Omit the pictures and return exactly the stretch of the material below from the line with "The height and" through the line with "You are a computer-use".

= Beginning of Section =

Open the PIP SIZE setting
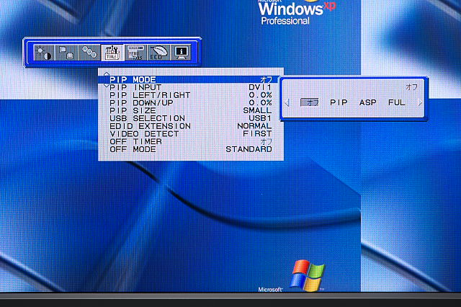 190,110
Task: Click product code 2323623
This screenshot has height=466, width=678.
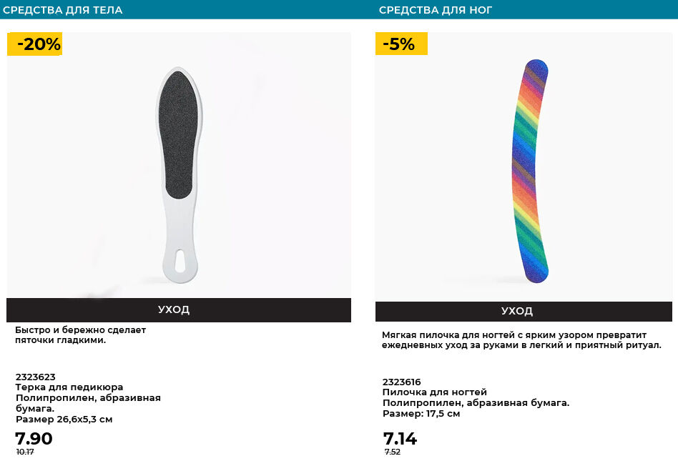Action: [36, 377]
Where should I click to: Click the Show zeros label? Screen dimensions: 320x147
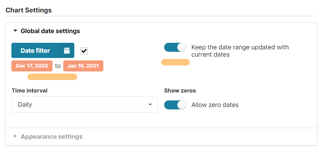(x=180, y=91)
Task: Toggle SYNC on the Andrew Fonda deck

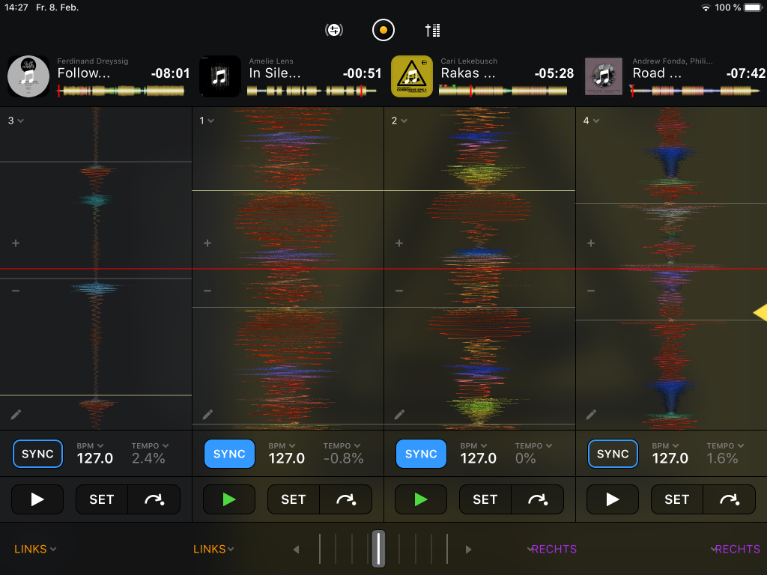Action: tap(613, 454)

= End of Section =
= Beginning of Section =

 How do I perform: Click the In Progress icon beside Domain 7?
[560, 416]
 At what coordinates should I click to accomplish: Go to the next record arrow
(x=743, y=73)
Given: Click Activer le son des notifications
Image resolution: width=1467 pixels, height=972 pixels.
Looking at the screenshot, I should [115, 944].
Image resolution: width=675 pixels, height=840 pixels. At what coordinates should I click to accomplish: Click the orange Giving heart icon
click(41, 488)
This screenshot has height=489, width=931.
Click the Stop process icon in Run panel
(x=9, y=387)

= End of Section =
= Beginning of Section =

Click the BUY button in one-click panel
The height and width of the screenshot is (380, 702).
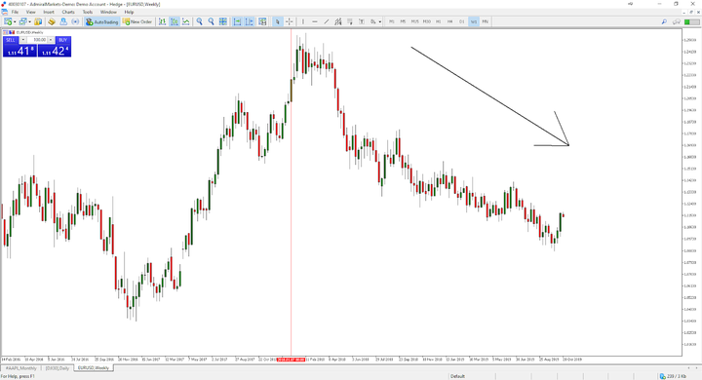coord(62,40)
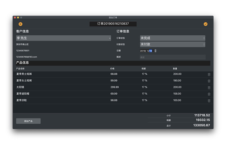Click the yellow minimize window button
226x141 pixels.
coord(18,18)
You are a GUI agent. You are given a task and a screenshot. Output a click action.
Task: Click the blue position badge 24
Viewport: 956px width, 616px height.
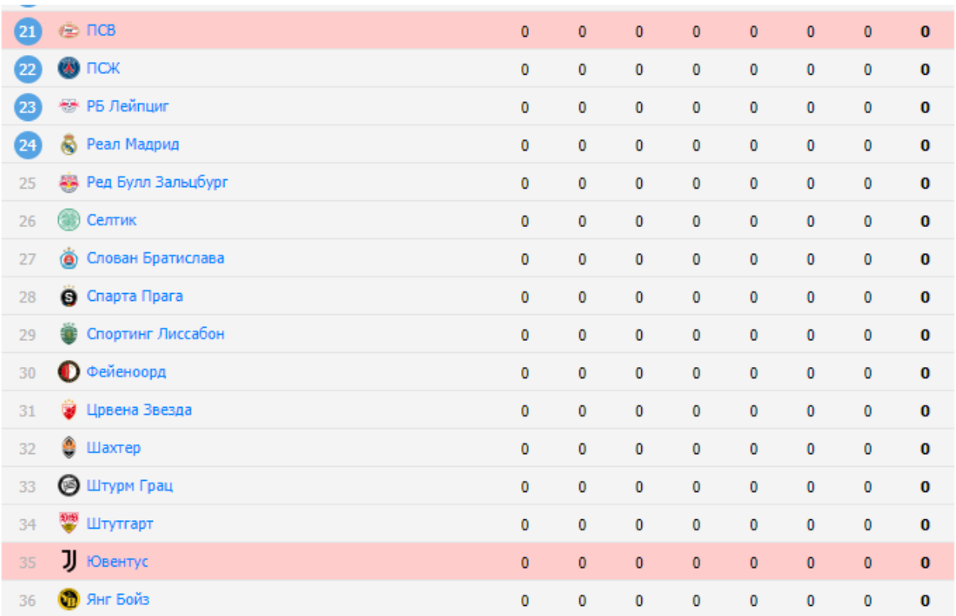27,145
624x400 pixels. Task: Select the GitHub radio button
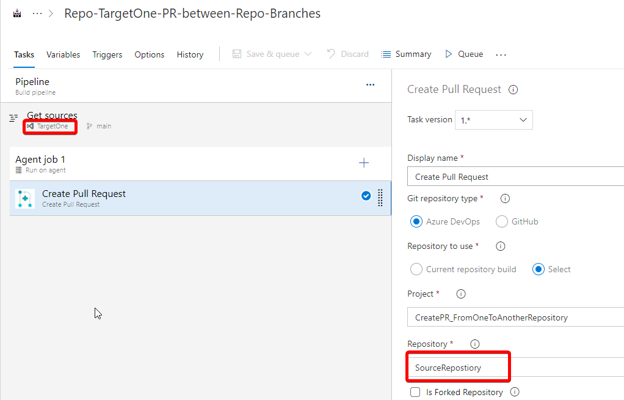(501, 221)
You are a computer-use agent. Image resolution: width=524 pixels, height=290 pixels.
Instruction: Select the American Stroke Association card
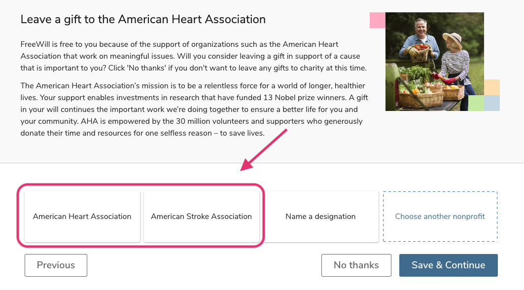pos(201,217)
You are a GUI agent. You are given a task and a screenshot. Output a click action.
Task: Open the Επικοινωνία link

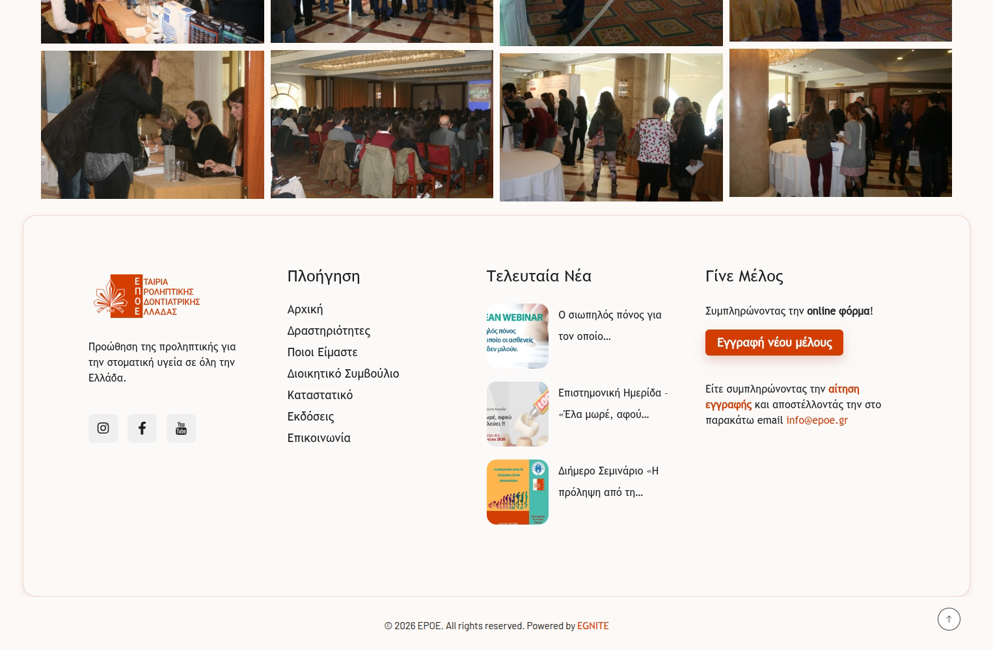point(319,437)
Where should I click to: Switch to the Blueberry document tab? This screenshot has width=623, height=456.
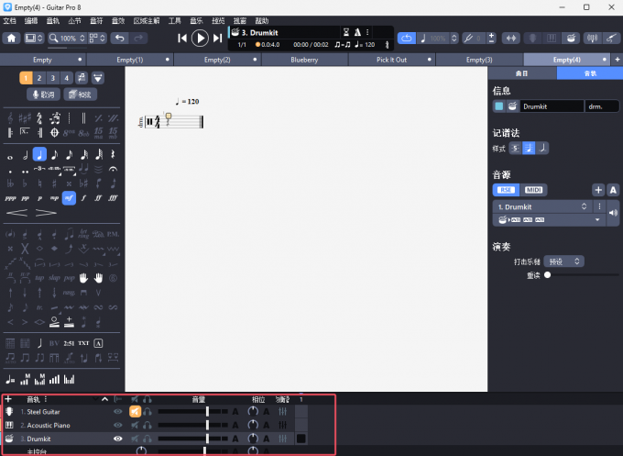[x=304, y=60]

= End of Section =

• _EXERCISE RESPONSE_:
The height and width of the screenshot is (380, 702).
coord(62,40)
Click the yellow minimize window button
226x141 pixels.
coord(18,18)
You are a GUI agent. You are given a task and a screenshot. Output a click action.
Task: Click the blue position badge 24
Viewport: 956px width, 616px height.
27,145
624x400 pixels. Task: Select the GitHub radio button
(501, 221)
You are a computer-use agent. Image resolution: width=524 pixels, height=290 pixels.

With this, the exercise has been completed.